| Saint Catherine of Siena | |
|---|---|
St. Catherine of Siena,
by Giovanni Battista Tiepolo |
|
| Virgin; Doctor of Church | |
| Born | 25 March 1347 Siena, Republic of Siena |
| Died | 29 April 1380 (aged 33) Rome, Papal States |
| Venerated in | Roman Catholic Church; Anglican Communion; Lutheranism |
| Canonized | 29 June 1461 by Pope Pius II |
| Major shrine | Santa Maria sopra Minerva, Rome and Shrine of Saint Catherine, Siena |
| Feast | April 29; April 30 (Roman Calendar, 1628–1969) |
| Attributes | Dominican tertiaries’ habit, lily, book, crucifix, heart, crown of thorns, stigmata, ring, dove, rose, skull, miniature church, miniature ship bearing Papal coat of arms |
| Patronage | against fire; bodily ills; diocese of Allentown, Pennsylvania, USA; Europe; illness; Italy; miscarriages; people ridiculed for their piety; sexual temptation; sick people; sickness; nurses |
Born in Siena, she grew up there and wanted very soon to devote herself to God, against the will of her parents. She joined the Sisters of the Penance of St. Dominic and made her vows. She made herself known very quickly by being marked by mystical phenomena such as stigmata and mystical marriage.[1]

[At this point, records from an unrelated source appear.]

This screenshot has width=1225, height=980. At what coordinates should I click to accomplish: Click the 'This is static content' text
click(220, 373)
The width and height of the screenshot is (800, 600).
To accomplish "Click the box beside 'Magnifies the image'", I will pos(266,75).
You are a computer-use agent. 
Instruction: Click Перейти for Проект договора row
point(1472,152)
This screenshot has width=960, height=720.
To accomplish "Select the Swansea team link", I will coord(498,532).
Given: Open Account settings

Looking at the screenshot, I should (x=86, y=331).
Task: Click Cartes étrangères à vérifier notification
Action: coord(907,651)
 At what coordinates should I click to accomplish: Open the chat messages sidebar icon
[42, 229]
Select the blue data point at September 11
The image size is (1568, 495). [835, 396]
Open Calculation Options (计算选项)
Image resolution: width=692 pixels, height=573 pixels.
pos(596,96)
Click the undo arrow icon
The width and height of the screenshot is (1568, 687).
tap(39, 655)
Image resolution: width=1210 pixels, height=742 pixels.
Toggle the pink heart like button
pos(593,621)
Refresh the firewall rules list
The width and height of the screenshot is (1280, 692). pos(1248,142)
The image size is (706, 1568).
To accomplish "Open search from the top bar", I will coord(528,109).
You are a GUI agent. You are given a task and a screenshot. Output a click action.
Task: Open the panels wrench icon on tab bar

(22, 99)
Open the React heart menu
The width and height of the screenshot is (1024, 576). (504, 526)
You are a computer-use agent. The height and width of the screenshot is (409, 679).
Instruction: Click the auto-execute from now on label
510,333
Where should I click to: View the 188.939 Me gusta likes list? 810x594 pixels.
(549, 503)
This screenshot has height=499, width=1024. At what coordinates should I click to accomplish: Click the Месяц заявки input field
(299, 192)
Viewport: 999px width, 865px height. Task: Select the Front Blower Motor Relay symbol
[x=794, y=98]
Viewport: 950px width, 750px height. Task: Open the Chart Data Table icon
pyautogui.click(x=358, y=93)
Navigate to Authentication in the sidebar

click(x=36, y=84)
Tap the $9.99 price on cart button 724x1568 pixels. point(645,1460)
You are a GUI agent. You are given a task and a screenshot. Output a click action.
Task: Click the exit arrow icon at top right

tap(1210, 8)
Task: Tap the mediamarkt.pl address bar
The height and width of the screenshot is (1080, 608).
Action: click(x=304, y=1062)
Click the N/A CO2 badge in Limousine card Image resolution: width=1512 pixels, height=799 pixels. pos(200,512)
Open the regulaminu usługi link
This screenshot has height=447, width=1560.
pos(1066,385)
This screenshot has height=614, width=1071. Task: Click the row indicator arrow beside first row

She accompanied the chaplain of the Dominicans to the pope in Avignon, as ambassador of Florence, then at war against the pope. Her influence with Pope Gregory XI played a role in his decision to leave Avignon for Rome. She was then sent by him to negotiate peace with Florence. After Gregory XI’s death and peace concluded, she returned to Siena. She dictated to secretaries her set of spiritual treatises The Dialogue.
The Great Schism of the West lead Catherine of Siena to go to Rome with the pope. She sent numerous letters to princes and cardinals to promote obedience to Pope Urban VI and defend what she calls the “vessel of the Church.” She died on 29 April 1380, exhausted by her penances. Urban VI celebrated her funeral and burial in the Basilica of Santa Maria sopra Minerva in Rome.
The devotion around Catherine of Siena developed rapidly after her death. She was canonized in 1461, declared patron saint of Rome in 1866, and of Italy in 1939.[2] First woman declared “doctor of the Church” on 3 October 1970 by Pope Paul VI with Teresa of Ávila, she was proclaimed patron saint of Europe in 1999 by Pope John Paul II. She is also the patron saint of journalists, media, and all communication professions, because of her epistolary work for the papacy.
Catherine of Siena is one of the outstanding figures of medieval Catholicism, by the strong influence she has had in the history of the papacy. She is behind the return of the Pope from Avignon to Rome, and then carried out many missions entrusted by the pope, something quite rare for a simple nun in the Middle Ages.
Her writings—and especially The Dialogue, her major work which includes a set of treatises she would have dictated during ecstasies—mark theological thought. She is one of the most influential writers in Catholicism, to the point that she is one of only four women to be declared a doctor of the Church. This recognition by the Church consecrates the importance of her writings.